• **ACTION ITEM**
Isolate every line in the data with the string "agent" and copy it.

• **SOURCE MATERIAL**
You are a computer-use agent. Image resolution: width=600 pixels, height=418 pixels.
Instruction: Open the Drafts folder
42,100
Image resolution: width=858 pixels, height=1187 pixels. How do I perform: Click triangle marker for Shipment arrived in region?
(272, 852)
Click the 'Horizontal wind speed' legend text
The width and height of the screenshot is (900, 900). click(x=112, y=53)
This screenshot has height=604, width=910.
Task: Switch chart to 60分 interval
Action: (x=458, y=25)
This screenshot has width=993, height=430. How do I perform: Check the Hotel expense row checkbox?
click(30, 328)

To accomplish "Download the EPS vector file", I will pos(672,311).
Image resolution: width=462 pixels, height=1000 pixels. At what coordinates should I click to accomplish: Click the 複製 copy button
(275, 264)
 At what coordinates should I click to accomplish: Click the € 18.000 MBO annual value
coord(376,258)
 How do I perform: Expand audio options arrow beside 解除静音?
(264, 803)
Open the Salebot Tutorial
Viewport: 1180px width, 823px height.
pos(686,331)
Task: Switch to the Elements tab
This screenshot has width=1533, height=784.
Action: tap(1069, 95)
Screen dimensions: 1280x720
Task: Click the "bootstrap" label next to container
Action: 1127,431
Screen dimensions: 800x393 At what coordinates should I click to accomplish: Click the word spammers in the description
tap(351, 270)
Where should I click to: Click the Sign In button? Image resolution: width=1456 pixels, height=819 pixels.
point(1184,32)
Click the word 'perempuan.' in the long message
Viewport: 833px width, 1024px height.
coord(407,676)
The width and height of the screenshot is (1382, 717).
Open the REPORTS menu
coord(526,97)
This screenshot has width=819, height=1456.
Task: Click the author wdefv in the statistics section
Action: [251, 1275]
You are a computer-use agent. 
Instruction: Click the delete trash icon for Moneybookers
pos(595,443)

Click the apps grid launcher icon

• **PROBLEM SOLUTION**
You are a computer-use agent. Image resolution: width=600 pixels, height=418 pixels.
You are a computer-use agent. 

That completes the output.